== Segment start ==

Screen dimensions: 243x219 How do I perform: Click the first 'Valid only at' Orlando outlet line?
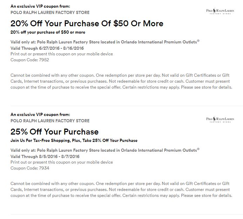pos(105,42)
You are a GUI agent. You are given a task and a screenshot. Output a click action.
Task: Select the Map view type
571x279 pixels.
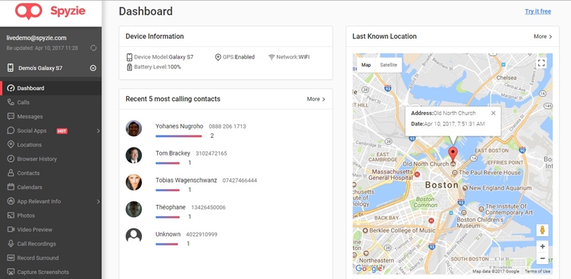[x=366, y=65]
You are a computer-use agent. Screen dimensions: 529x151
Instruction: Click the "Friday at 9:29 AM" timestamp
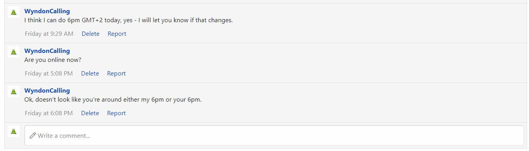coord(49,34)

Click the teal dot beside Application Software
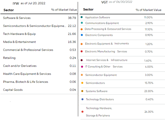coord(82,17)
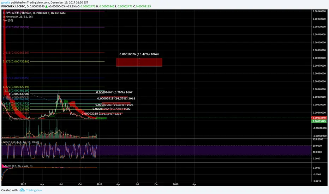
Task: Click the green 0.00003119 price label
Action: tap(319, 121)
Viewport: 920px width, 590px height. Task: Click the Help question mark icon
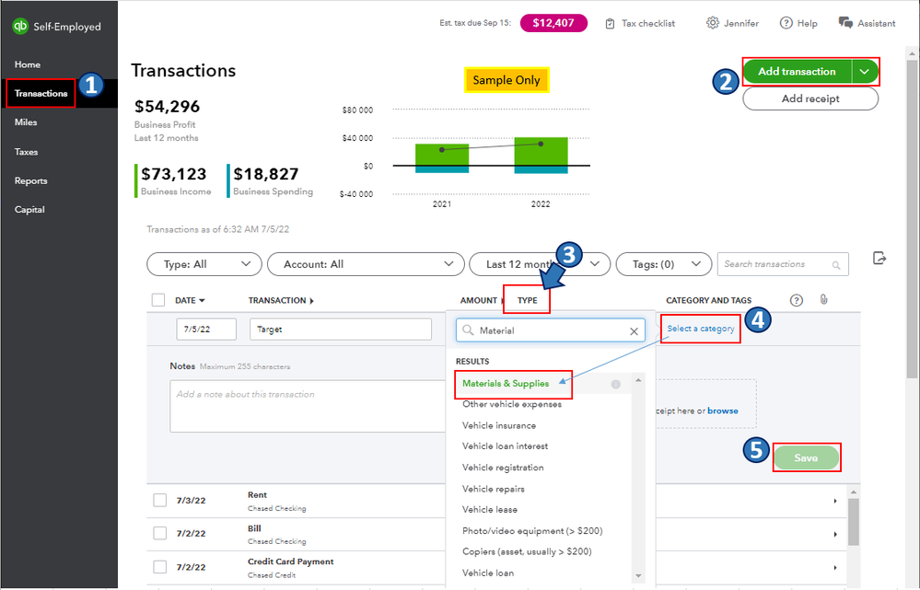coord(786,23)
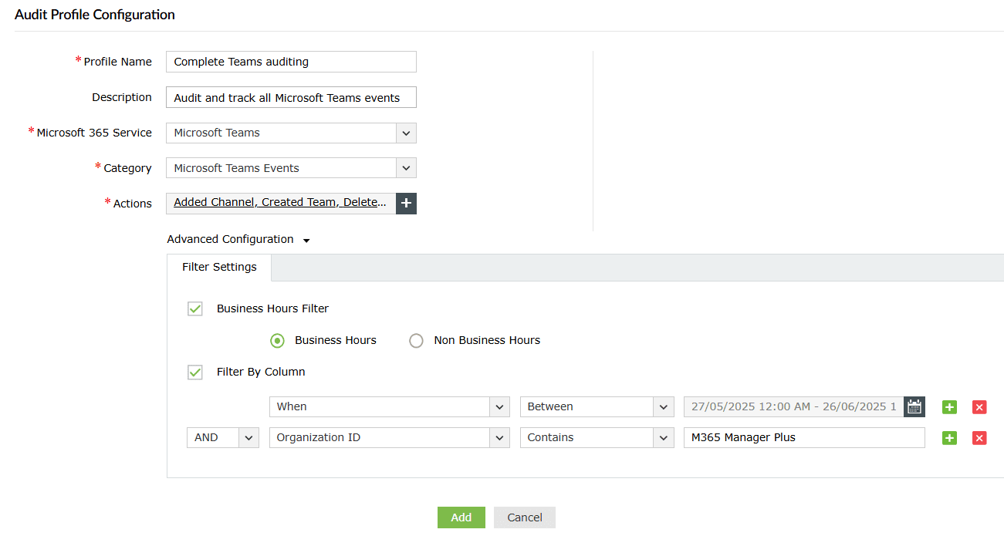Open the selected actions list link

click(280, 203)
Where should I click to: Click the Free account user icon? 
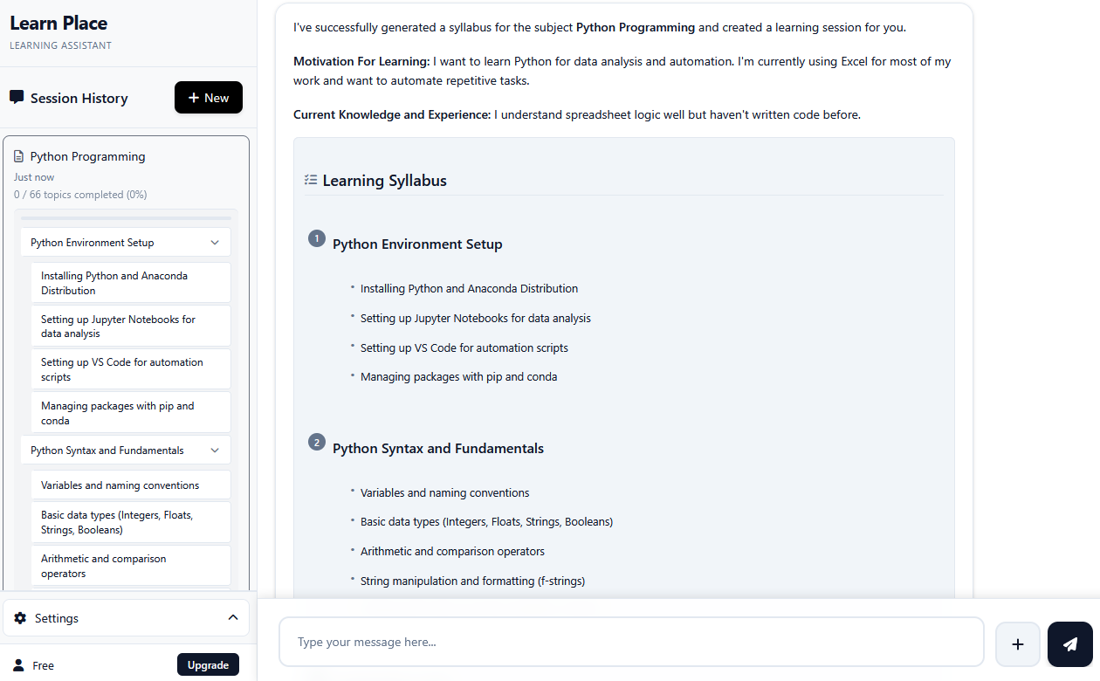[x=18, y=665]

== Segment end ==

- [Activity]
Copy every record exactly, dropping the images.

- [Result for this task]
Screen dimensions: 243x219 How do I perform: Click the first 'Valid only at' Orlando outlet line?
pos(105,42)
You are a GUI agent. You are given a task and a screenshot. Output a click action.
Task: Select the Map view type
571x279 pixels.
[x=366, y=65]
You are a computer-use agent. Screen dimensions: 529x151
Instruction: Click the "Friday at 9:29 AM" timestamp
coord(49,34)

Click the teal dot beside Application Software
coord(82,17)
Task: Click the green 0.00003119 price label
Action: tap(319, 121)
Viewport: 920px width, 590px height. Task: Click the Help question mark icon
coord(786,23)
Open the selected actions list link

click(280, 203)
Where should I click to: Click the Free account user icon? 
[x=18, y=665]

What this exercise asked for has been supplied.